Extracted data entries
_ _ _ _ _

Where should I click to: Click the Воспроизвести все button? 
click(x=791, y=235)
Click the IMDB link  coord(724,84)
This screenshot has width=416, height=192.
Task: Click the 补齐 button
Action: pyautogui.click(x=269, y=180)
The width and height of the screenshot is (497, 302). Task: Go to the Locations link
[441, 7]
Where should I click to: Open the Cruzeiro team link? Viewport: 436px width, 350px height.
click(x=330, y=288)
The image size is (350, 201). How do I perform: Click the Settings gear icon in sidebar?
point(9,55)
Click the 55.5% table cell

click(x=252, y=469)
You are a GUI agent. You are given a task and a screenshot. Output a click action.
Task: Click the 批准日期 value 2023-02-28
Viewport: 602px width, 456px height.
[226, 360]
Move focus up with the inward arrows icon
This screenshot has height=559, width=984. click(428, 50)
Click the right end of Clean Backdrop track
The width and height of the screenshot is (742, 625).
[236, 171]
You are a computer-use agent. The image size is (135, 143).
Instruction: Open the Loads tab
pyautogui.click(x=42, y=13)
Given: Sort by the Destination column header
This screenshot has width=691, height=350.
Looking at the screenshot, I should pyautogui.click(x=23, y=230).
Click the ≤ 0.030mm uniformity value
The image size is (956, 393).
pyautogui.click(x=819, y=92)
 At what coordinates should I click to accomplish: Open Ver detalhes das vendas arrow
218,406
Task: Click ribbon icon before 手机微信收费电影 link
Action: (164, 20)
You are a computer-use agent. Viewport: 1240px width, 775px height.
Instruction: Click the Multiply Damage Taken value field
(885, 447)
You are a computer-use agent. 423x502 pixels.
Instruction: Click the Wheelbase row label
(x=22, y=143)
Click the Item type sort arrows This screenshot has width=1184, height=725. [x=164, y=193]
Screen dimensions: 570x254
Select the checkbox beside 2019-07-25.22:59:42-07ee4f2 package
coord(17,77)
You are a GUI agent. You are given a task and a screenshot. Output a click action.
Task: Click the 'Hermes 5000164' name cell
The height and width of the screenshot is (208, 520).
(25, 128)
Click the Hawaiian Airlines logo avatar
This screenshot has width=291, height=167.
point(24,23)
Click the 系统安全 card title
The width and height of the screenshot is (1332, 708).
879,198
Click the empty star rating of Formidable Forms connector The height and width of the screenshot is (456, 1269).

_ _ _ _ _

◆ EXERCISE BRIEF
If a line in the records above contains the word "computer", count it, then give the total and nothing else.

◆ RESULT
3